Texto extraído:
Todo esto no habría sido posible sin la compañía, ayuda y guía de mi amigo Juanjo. Nos queda aún la síntesis final: la integración  de todos los temas y problemas ante un jugoso chuletón acompañado de Ribera del Duero y si se tercia con un espumoso al anochecer. Pues ha de servir también la filosofía a celebrar lo más preciado en la vida: la amistad.

Una decisión peligrosa

Qué le cantan las sirenas a Ulises?

 

Cada mañana vengo para ver
que todo está servido (me saludan,
al entrar, levantando un momento los ojos)
Y cada mañana me pregunto,
cada mañana me pregunto cuántos somos
nosotros, y de quién venimos,
y qué precio pagamos por esa confianza.

O quizá
no venimos tampoco para eso.
La cuestión se reduce a estar vivo un instante,
aunque sea un instante no más,
. . . . . . . . . . ………………… . . .a estar vivo
justo en ese minuto
cuando nos escapamos
al mejor de los mundos imposibles.
En donde nada importa,
nada absolutamente –ni siquiera
las grandes esperanzas que están puestas
todas sobre nosotros, todas,
. . . . . . ……………….. . . . . .y así pesan.

Jaime Gil de Biedma.

Heidegger nos advierte repetidamente contra una lectura sociológica o ético-normativa de Ser y tiempo, no porque no sea posible, sino porque no deberíamos confundir lo fundado con el fundamento; esta obra debe ser leída, nos dice, desde una metodología fenomenológica  en clave ontológica, pues es desde el ser desde donde se abre el espacio de la ética y no a la inversa. Sin embargo,  su lectura ética es, sin duda, muy atractiva -quizá como le parecían a Odiseo las sirenas. Se articula sobre tres ideas básicas: propiedad o autenticidad, respeto  e indulgencia.  La propiedad es la forma de ser original, auténtica e íntegra del proyectarse vitalmente en posibilidades que en definitiva es cada existencia humana. Respeto e indulgencia orientan la relación con los otros; como tales se fundan en la propiedad o, correlativamente, en la impropiedad, y se fundan en la propiedad cuando son liberadoras de las  posibilidades propias del otro.

Extracto de datos:
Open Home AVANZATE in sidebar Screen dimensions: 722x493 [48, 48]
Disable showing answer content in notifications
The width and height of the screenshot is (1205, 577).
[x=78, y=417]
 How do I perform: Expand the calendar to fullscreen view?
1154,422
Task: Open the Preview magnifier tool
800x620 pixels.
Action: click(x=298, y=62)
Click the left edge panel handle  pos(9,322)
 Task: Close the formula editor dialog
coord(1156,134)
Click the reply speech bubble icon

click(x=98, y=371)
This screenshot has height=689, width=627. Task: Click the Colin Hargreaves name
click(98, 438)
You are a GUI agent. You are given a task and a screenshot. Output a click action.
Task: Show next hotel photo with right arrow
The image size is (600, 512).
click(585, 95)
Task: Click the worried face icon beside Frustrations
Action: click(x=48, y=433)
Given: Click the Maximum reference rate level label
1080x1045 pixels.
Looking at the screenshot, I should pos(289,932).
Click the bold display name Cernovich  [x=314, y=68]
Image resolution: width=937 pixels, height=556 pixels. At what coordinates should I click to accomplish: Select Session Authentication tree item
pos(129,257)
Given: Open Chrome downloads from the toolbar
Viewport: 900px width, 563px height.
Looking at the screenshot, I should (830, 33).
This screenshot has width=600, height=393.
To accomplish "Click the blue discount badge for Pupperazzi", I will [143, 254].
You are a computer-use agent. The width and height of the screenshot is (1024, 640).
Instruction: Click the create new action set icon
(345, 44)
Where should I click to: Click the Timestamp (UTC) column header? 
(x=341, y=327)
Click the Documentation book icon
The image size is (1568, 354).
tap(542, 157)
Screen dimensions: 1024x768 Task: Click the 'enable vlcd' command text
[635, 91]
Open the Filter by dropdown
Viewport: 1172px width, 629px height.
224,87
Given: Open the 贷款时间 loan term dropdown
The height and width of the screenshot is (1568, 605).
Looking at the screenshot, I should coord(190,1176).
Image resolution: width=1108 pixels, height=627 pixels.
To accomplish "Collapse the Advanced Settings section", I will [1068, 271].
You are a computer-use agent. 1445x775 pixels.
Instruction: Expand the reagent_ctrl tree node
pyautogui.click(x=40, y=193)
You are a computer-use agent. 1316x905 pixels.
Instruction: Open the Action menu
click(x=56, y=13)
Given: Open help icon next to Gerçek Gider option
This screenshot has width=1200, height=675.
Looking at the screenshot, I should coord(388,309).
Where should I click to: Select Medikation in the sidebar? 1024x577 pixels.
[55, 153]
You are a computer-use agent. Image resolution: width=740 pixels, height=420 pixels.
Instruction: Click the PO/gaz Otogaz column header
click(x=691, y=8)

Consigna: Copia otra vez el pasaje del texto extraído que empieza en "La cuestión se" y sigue hasta "Gil de Biedma.", y cambia "esperanzas" por "ilusiones".

Problema resuelto:
La cuestión se reduce a estar vivo un instante,
aunque sea un instante no más,
. . . . . . . . . . ………………… . . .a estar vivo
justo en ese minuto
cuando nos escapamos
al mejor de los mundos imposibles.
En donde nada importa,
nada absolutamente –ni siquiera
las grandes ilusiones que están puestas
todas sobre nosotros, todas,
. . . . . . ……………….. . . . . .y así pesan.

Jaime Gil de Biedma.